Lupinus latifolius var. barbatus, the Klamath lupine, sometimes also called bearded lupine, is a very rare plant of the Western U.S., known only from northeastern California and southeastern Oregon. It is a rare variety of the generally common species L. latifolius, which is a member of the bean family.

==Technical description==
- Stems stout, more or less fistulous, commonly several to many, branched above, 2 ft or more high, hairy (glabrous to strigose, or rather villous, especially around the nodes).
- Stipules conspicuous, not adnate, not broad; long, villous with spreading hairs (or hirsute with ascending hairs), 5–10 mm.
- Leaves cauline; petiole 4–20 cm.
- Leaflets about 9, upper surface glabrous to hairy, lower surface sparsely subvillous, 3½ –5 (10) cm.
- Bracts conspicuous, long (8–12 mm), villous, deciduous.
- Raceme open, with a long (8–20 cm) peduncle.
- Pedicels slender, glabrate, 2–5 mm long.
- Flowers 8–10 mm, scattered, mostly pale; apex of the banner normally well reflexed from the upper margins of the wing-petals, its ventral meridian sulcus usually shallow, including very little of the wings. Keel ciliate on the upper edge.
- Ovary not very villous.
- Ovules 6–7.
- Fruit 2–4½ cm, quite densely hairy.
- Seeds 3–4 mm, mottled dark brown.

==Distribution, habitat, and ecology==
Klamath lupine is distributed from northeastern California to southern Oregon.

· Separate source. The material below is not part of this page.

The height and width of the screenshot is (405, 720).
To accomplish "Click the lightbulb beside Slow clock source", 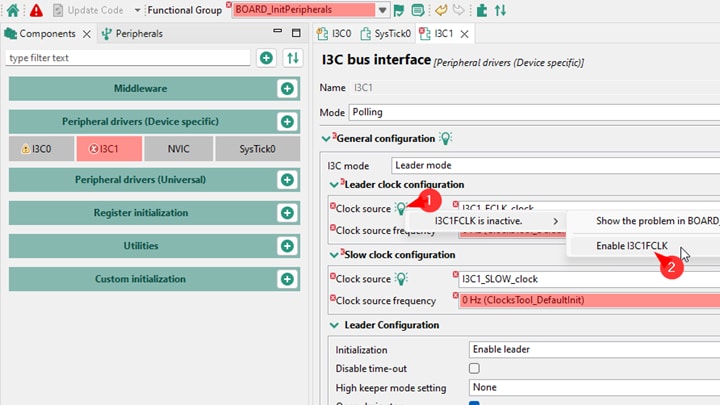I will (x=400, y=279).
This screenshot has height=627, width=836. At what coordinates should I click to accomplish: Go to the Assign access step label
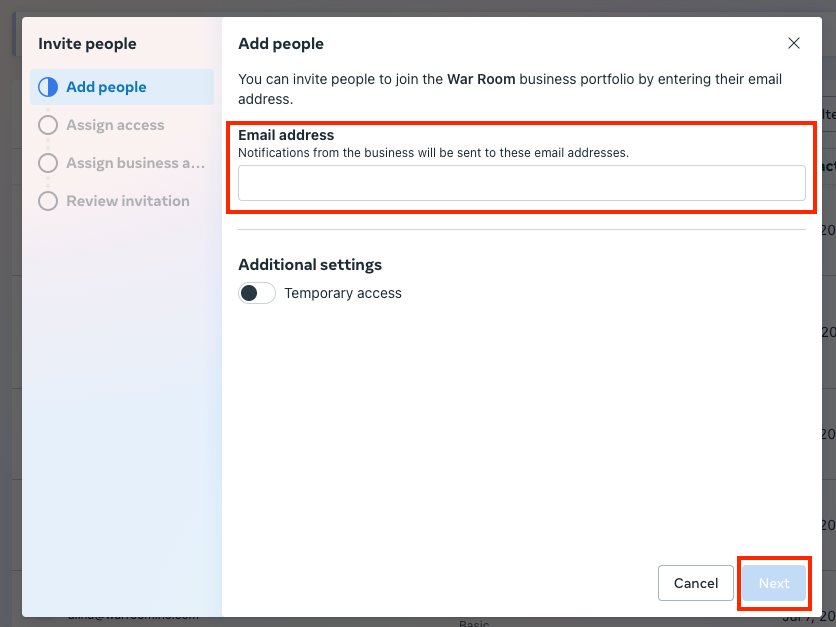point(115,125)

This plant enjoys mesic conditions, and lives in wet, shady to open, sunny clay banks along streams and on the margins of meadows, within higher elevation conifer woodlands.

"Broadleaf lupine (Lupinus latifolius) is likely top-killed by fire. Established plants are probably resistant to fire-induced mortality because of perennating buds on the deep, lateral root system. It is likely that these characteristics provide for regeneration following fire. Depending on the severity of top-kill by fire, sprouting from the caudex would also be a possibility. Information is lacking on the regeneration of broadleaf lupine seed after fire. Research to date (2006) suggests that broadleaf lupine responds favorably to fire. It was reportedly common or abundant after fire in many locations. The current body of research provides no clear direction for using fire as a management tool for broadleaf lupine populations. The research discussed [in the article] does, however, indicate that fire has a positive influence on broadleaf lupine."

==Conservation status and threats==
- U.S. Forest Service Pacific Southwest Region Sensitive Species
- California Native Plant Society List 1B.2
- NatureServe California State Rank: S1.2; Global Rank: G1; threatened by grazing

==Field identification==
This plant most closely resembles other varieties of L. latifolius, and could potentially be confused for L. polyphyllus var. burkei. It occurs between about 4925 ft to 8200 ft above sea level, and flowers during June and July.